Только младший матрос, Антонио Ферреро, не поддался тупому отчаянию. В черных глазах венецианца, который был еще так молод, что в прошлом рейсе шел юнгой, Баранщиков заметил выражение непримиримой ненависти. Правую руку Антонио прижимал к поясу. Глядя на юношу, и нижегородец стряхнул с себя гнетущее оцепенение и встрепенулся.
— Что ж, неужели так и помрем под ятаганами, словно скотина безответная? — пробормотал Баранщиков по-русски, обращаясь не то к товарищам, не то к самому себе. Кое-кто из матросов обернулся на звук его голоса. Василий машинально опустил руку к правому колену… Увы! Нет на нем добротных российских сапог с яловыми голенищами, где чуть не с мальчишеских лет покоился булатный тесачок, а носить морской складной ножик за пазухой он так и не приучился. Поздно спохватился теперь!

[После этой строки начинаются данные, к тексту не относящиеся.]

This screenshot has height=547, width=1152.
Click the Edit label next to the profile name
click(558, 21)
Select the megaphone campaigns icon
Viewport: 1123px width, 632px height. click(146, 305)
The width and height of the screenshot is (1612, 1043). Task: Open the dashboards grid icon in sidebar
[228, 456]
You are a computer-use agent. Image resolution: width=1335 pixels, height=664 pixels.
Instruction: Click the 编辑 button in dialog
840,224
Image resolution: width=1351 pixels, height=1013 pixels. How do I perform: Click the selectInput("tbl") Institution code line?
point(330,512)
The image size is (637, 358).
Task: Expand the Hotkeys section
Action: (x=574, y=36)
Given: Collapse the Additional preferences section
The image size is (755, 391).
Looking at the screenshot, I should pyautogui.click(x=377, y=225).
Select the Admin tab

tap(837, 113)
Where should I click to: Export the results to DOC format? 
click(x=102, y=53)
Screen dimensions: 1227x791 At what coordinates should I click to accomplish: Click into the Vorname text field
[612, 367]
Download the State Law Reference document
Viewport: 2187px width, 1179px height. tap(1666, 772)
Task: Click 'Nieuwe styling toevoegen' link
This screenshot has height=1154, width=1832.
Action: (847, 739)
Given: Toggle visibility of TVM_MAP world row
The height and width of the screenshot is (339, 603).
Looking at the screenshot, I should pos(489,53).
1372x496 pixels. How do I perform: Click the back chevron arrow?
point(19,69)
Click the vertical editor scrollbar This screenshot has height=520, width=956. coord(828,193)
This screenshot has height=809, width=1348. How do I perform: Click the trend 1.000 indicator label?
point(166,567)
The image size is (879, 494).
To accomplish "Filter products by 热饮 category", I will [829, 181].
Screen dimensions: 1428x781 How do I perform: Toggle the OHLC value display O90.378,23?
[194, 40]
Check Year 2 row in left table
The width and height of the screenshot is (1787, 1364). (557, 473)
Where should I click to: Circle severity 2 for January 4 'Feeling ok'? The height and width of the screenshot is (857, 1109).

В ту же минуту тень вражеских парусов заслонила солнце. Раздался глухой треск. Деревянные борты сшиблись, бригантину сильно качнуло… и замелькали через фальшборт чужие ожесточенные лица. Многие разбойники зажимали кривые клинки в зубах, а в руках держали пистолеты. Прогремело несколько выстрелов.
Все кончилось в считанные минуты. Турки, не встретив сопротивления, быстро овладели кораблем и заполнили всю палубу. Даже запах сразу сделался другим, непривычным: тут и острая вонь разгоряченных тел, и чеснок, и кофе, и резкая струйка гари от пеньковых фитилей, и пороховой дым… В глазах Василия так и мельтешили чужие коричневые лица, острые бородки, руки с ятаганами, шаровары, сапожки с загнутыми вверх носками. Вот с металлическим грохотом полетели на палубу, у самого борта, странные боевые топорики на длинных шестах. Там, где у простого топора — обушок, у этих, у турецких, — острый крюк. Догадался Василий, что это специальное оружие морских разбойников: топором — вражеский борт рубить, крюком — галеру к его борту подтягивать при абордаже. Нынче они не понадобились — их просто отшвырнули на палубу.
Василий видел, как два турка повели куда-то генуэзского капитана, видел, как с галеры на бригантину, звякнув, полетели железные цепи, кандалы и оковы, как на палубе одному за другим турки вязали руки матросам-итальянцам. Пиратов было вдвое больше, чем пленников, и уже схватили сзади за локти самого Василия Баранщикова, как вдруг один из врагов, дико взвыв, зажал ладонью раненый бок. Это венецианец Антонио Ферреро изловчился-таки пырнуть ножом самого рослого турчанина. В тот же миг ударил турецкий пистолет, и молодого венецианца поволокли к трюму. На палубном настиле остался багровый след — кровь сочилась из простреленного плеча Антонио, но он извивался, пытаясь вырваться, и выкрикивал проклятия, суля туркам гибель от венецианских боевых судов. В тот год венецианская республика успешно воевала на море с оттоманской Портой, хотя и ослабела былая мощь богатой республики.